Tuesday, March 22, 2005

The secret to my success

"Paul, let's be honest, you've gotten where you are in comedy because you're Indian"

That was a quote a comedian here in Dallas "e-mailed" to me. Not said to my face, but "e-mailed". A brave soul, ain't he?

Since when did being Indian pose an advantage? You never hear, "Oh man, the Dallas Mavericks are gonna be awesome this year, they have like 3 Indian guys!"

I've heard little comments like that before. As if I am the first ever Indian. I invented Indians. I'm the first one to move to this country. In fact the name "India" is Hindi for "Paul". Like every morning when I wake up, I get to decide which race I'd like to be. I became Indian to spite others. Why has no one else figured it out? One comedian once said "Hey I love the Indian stuff. Great gimmick!"

Gimmick? Like I'm some sort of villian from Scooby-Doo?

After the show, the other comedians catch me backstage.."Wait a minute Paul isn't Indian (pull my mask off) Mr. O'Malley!"

"And I would've gotten into Hollywood if it wasn't for you darn kids!"

But who can blame those jaded comics for thinking such things.
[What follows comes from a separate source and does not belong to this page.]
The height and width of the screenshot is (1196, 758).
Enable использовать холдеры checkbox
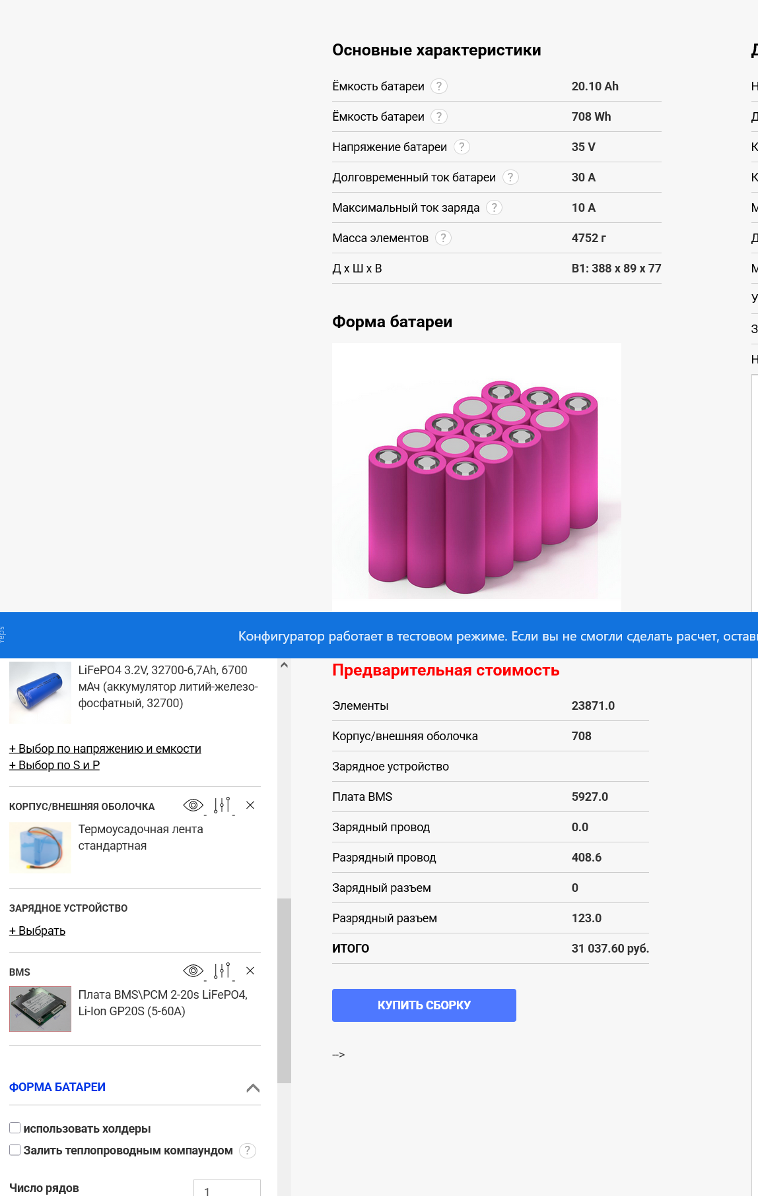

You have to latch on to something. 'Tis always better to blame someone else for your own shortcomings.

Trust me, if all it took was being Indian and telling a joke to be successful, there would be Indian comedians headlining all across the country and in sitcoms. But there isn't. In the end it's all about who's original, funny, and works the hardest, regardless of race. And that's the reality of it.

We've done a South Asian comedy night at the Improv Comedy Club down here in Dallas for almost 3 years now and every so often a comedian will try to say something like..
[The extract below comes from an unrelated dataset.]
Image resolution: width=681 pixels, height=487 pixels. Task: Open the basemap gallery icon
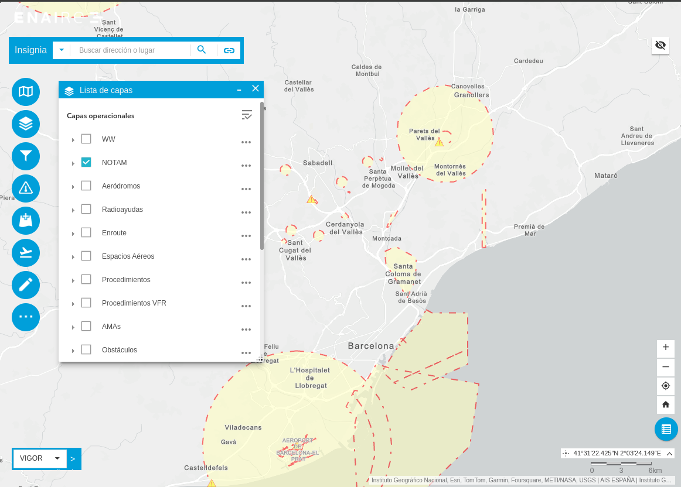click(x=26, y=92)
"How come we can't have White Guy night at the Improv."

You do. It's called Thursday through Sunday. Don't ever play me the sad white guy violin about how us "ethnic" guys have it made. Blame your parents. They should've travelled overseas and spread their seed. I didn't choose your lack of melanin or my oversaturation of.
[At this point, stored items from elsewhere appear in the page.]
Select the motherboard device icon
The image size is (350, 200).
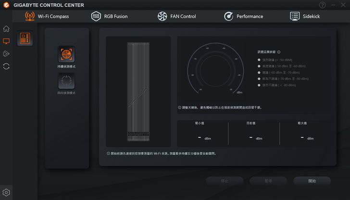click(25, 38)
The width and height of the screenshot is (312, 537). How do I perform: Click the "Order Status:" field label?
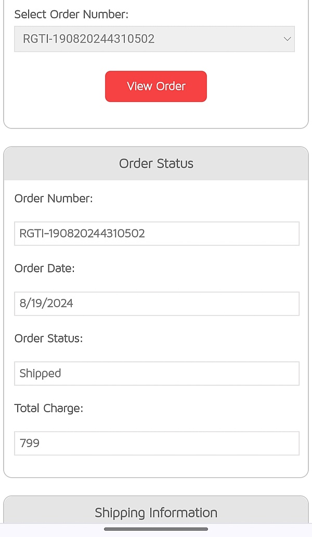[x=49, y=338]
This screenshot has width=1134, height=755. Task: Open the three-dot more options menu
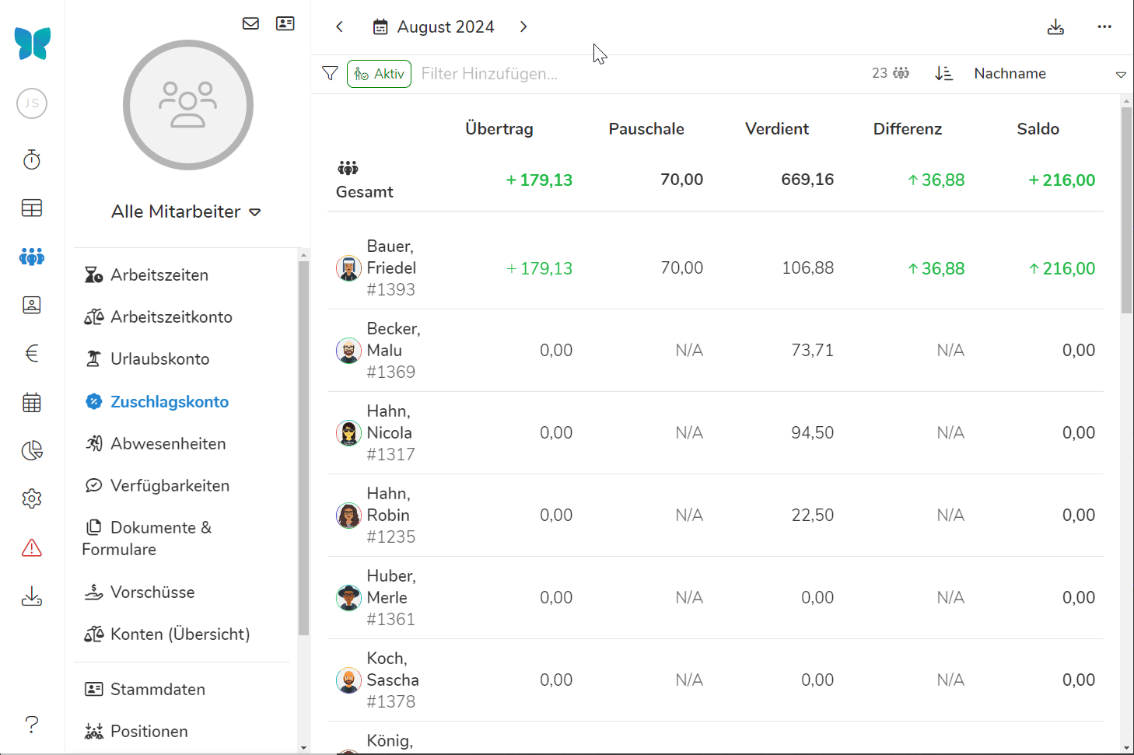tap(1104, 27)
But it doesn't matter to the bittermen out there. I could do 40 minutes on cutting carrots and the criticism would still go back to my race. Good to see that's it's 2005 and things never change

God Bless Ignorance.

Oh by the way those folks who hate me are reading my blog right now and are steaming mad. Too bad they're not Indian, cus then they would know how to deal with the heat.

Saturday, March 19, 2005

Tic Tock

Some people jingle keys. Some people fiddle fingers. Others chew straws. While others smoke. Alot of people tap their feet. Alot more people stare at the ground. There's many folks who hum. And another many folks play with their hair. A few people envision bacon being cooked. Even fewer cook bacon. Whatever it is they do..they're all variations on one thing

THE NERVOUS TIC

I ramble. Incessantly. On and On. Someone referred to me as a broken record. I prefer to say that in my head is DJ Mental, on the wheels of steel. He's remixing my thoughts, cutting the needle back and forth, scratching, hyping up the party.

I don't think it's really a nervous tic. I don't mind rambling. Other people mind it. It's the silence that I mind. I get bored easily. I mean I'm bored right now. So I guess by rambling, somehow I'm keeping my mind entertained and not necessarily the people who are within earshot.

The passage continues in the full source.